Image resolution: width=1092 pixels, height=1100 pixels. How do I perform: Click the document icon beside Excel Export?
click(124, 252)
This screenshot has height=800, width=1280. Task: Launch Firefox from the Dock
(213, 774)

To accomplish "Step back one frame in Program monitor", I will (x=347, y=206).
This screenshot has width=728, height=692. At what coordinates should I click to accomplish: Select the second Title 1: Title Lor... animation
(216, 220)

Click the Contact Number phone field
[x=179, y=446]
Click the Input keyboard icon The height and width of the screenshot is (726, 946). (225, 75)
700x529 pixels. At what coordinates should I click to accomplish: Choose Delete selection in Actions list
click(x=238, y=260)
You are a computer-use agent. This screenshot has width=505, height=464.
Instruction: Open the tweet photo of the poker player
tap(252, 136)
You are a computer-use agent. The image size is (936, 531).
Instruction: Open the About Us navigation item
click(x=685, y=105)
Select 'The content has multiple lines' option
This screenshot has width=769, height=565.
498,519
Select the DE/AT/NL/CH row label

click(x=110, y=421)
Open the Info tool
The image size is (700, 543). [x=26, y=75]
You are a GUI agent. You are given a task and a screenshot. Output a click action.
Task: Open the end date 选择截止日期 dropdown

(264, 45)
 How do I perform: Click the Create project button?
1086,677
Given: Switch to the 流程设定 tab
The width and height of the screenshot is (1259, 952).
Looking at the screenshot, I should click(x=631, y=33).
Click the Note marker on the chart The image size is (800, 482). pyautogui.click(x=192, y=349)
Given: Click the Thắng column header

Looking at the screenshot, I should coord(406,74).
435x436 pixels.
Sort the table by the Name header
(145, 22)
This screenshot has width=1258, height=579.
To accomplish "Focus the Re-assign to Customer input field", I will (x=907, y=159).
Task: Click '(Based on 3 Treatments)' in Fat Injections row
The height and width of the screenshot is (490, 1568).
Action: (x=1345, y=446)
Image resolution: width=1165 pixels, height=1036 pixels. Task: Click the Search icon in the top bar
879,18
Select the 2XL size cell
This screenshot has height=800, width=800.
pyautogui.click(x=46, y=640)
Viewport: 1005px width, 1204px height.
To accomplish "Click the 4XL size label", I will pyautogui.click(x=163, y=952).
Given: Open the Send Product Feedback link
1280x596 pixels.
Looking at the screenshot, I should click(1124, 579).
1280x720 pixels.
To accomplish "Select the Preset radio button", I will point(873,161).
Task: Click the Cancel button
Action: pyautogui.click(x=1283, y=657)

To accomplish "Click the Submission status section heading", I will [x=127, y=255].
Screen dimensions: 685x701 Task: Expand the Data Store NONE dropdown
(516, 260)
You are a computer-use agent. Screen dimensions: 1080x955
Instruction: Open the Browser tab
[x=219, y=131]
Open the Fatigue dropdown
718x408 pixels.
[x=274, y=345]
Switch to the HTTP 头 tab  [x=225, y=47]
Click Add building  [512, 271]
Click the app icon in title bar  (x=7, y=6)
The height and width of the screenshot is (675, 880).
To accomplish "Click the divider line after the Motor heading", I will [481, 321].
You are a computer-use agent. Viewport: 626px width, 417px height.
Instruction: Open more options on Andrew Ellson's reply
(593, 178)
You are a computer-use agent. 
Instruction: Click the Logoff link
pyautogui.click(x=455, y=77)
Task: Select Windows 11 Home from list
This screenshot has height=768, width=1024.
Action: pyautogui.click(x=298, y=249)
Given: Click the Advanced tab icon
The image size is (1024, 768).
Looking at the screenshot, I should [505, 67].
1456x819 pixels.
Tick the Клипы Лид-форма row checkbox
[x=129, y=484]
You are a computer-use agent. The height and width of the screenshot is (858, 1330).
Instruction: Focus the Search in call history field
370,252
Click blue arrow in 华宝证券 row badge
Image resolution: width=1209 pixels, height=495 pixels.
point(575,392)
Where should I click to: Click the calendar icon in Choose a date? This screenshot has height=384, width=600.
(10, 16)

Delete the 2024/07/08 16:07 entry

################

What you need to do
The word to look for is "computer"; copy out every line of the entries that holds it.

Solution below
You are a computer-use agent. This screenshot has width=505, height=464.
You are a computer-use agent. The image size is (936, 531).
You are a computer-use agent. Screen dimensions: 1080x955
You are a computer-use agent. Viewport: 626px width, 417px height.
You are a computer-use agent. 
You are a computer-use agent. The height and width of the screenshot is (858, 1330).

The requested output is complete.